**Text block**
A lot of people ask me if I travel for concerts or for pleasure.

At the moment I don’t travel much for concerts abroad except in Australia but one of my dreams is to take my music all over the world.

Travelling is my second passion. I find in travel what music brings me: meeting people, creativity, novelty, exploration and the unknown.

I like to travel in particular to discover the diversity of nature.

It is February 12, 2023 and I am currently based in Arusha for 2 months, a city in the north of Tanzania where tribes and religions have come together to live in harmony without conflict and judgment.

The city is surrounded by lush vegetation due to the abundant rainy season half the year. The population is very young, there are about 5 children per family.

From there I go on excursions to the plains of the Serengeti or to other national parks to meet nature and animals.

I am attracted to the great outdoors, which nourishes me with its power and immensity. The plains of the Serengeti are called “the infinite plains”, those that have no beginning and no end. In these spaces filled with herds of animals during migration, time is no longer, it stopped a long time ago.

When I travel I always take a keyboard and music paper. It is during these trips that I get the most inspiration. Melodies come out, harmonic colours come out of the piano as fast as I write them. It’s great for my creation. So I know now that I need a time during the trip when I can sit down with my instrument and get out all the things I accumulate when I am in contact with the wilderness.

**Source material**

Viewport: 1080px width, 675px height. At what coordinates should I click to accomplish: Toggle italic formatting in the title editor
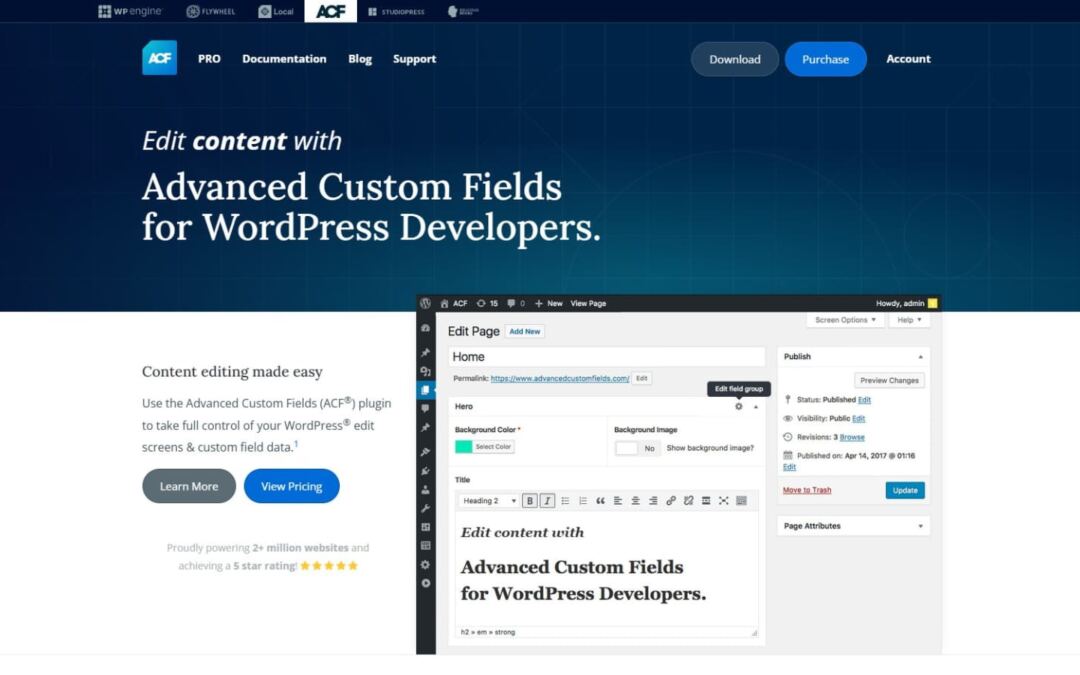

**Task list**
a) In the travel passage, which city is the writer staying in on February 12, 2023?
b) Please reproduce word for word the stretch of the travel passage from "It is February" through "children per family.".
c) Extend the travel passage, starting right after its final sentence.

**Responses to the tasks**
a) Arusha, a city in the north of Tanzania.

b)
It is February 12, 2023 and I am currently based in Arusha for 2 months, a city in the north of Tanzania where tribes and religions have come together to live in harmony without conflict and judgment.

The city is surrounded by lush vegetation due to the abundant rainy season half the year. The population is very young, there are about 5 children per family.

c)
Another aspect that I like very much about travelling, which is also very useful for my creative work, is the encounters. Contact with other cultures. Here in Tanzania, I visited a school. The pupils are between 3 and 14 years old and there are four in each desk. There are no books, the kitchen is only a wood fire, and some of the children do not have the opportunity to eat lunch with the other children.

They all wear uniforms to avoid being different. 70 per class, disciplined, the pupils are desperately short of a teacher and know how lucky they are to be at school.

Children full of life, strength, joy, desire and intelligence, should also have the possibility to live their dream.

As an artist I can only compose and write about these injustices and inequalities.

It was while driving my car across the plains of Tanzania in the oppressive heat of the dry season that I composed Burning Road. Scenes of the harshness of local life are constantly exchanged with scenes of beauty, colour and harmony. This composition is the result of these tensions flying through my dust-covered windscreen.

Burning Road will be released on 3 March in an album called Utopian’s, which is a collaboration of several pianists around the protection of nature.